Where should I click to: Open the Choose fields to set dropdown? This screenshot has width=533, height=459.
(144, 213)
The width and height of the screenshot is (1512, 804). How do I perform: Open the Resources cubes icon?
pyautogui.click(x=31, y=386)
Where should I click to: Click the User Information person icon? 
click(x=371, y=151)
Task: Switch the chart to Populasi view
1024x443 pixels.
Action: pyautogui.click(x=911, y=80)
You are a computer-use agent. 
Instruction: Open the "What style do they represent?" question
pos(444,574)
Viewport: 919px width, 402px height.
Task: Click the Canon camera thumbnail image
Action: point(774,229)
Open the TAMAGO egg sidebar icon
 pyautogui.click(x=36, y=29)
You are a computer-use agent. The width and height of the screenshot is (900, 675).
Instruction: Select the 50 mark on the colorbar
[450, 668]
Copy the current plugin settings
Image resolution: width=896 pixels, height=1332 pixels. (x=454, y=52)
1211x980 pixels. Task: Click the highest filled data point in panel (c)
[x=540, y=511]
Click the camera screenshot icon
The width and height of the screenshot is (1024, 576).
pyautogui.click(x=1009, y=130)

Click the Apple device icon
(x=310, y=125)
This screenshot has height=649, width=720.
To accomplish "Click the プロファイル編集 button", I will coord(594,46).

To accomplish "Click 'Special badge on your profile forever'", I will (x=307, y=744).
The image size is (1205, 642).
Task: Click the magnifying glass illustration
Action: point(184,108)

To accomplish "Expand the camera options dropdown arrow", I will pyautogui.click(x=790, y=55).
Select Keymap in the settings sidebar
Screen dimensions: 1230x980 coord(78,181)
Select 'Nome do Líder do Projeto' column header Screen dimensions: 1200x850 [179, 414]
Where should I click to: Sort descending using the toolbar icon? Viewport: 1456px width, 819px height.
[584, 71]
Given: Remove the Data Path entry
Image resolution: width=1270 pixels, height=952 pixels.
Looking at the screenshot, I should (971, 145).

WHAT TO WORK ON. Reproduce the listing above, replacing every occurrence of "sidebar" with "side panel" and leaving everything else unchanged.

FINAL ANSWER.
Where should I click to: Open the Choose fields to set dropdown? This screenshot has width=533, height=459.
(144, 213)
The width and height of the screenshot is (1512, 804). How do I perform: Open the Resources cubes icon?
pyautogui.click(x=31, y=386)
Where should I click to: Click the User Information person icon? 
click(x=371, y=151)
Task: Switch the chart to Populasi view
1024x443 pixels.
Action: pyautogui.click(x=911, y=80)
You are a computer-use agent. 
Instruction: Open the "What style do they represent?" question
pos(444,574)
Viewport: 919px width, 402px height.
Task: Click the Canon camera thumbnail image
Action: point(774,229)
Open the TAMAGO egg side panel icon
 pyautogui.click(x=36, y=29)
You are a computer-use agent. The width and height of the screenshot is (900, 675).
Instruction: Select the 50 mark on the colorbar
[450, 668]
Copy the current plugin settings
Image resolution: width=896 pixels, height=1332 pixels. (x=454, y=52)
1211x980 pixels. Task: Click the highest filled data point in panel (c)
[x=540, y=511]
Click the camera screenshot icon
The width and height of the screenshot is (1024, 576).
pyautogui.click(x=1009, y=130)

Click the Apple device icon
(x=310, y=125)
This screenshot has height=649, width=720.
To accomplish "Click the プロファイル編集 button", I will coord(594,46).

To accomplish "Click 'Special badge on your profile forever'", I will (x=307, y=744).
The image size is (1205, 642).
Task: Click the magnifying glass illustration
Action: point(184,108)

To accomplish "Expand the camera options dropdown arrow", I will pyautogui.click(x=790, y=55).
Select Keymap in the settings side panel
Screen dimensions: 1230x980 coord(78,181)
Select 'Nome do Líder do Projeto' column header Screen dimensions: 1200x850 [179, 414]
Where should I click to: Sort descending using the toolbar icon? Viewport: 1456px width, 819px height.
[584, 71]
Given: Remove the Data Path entry
Image resolution: width=1270 pixels, height=952 pixels.
Looking at the screenshot, I should (971, 145).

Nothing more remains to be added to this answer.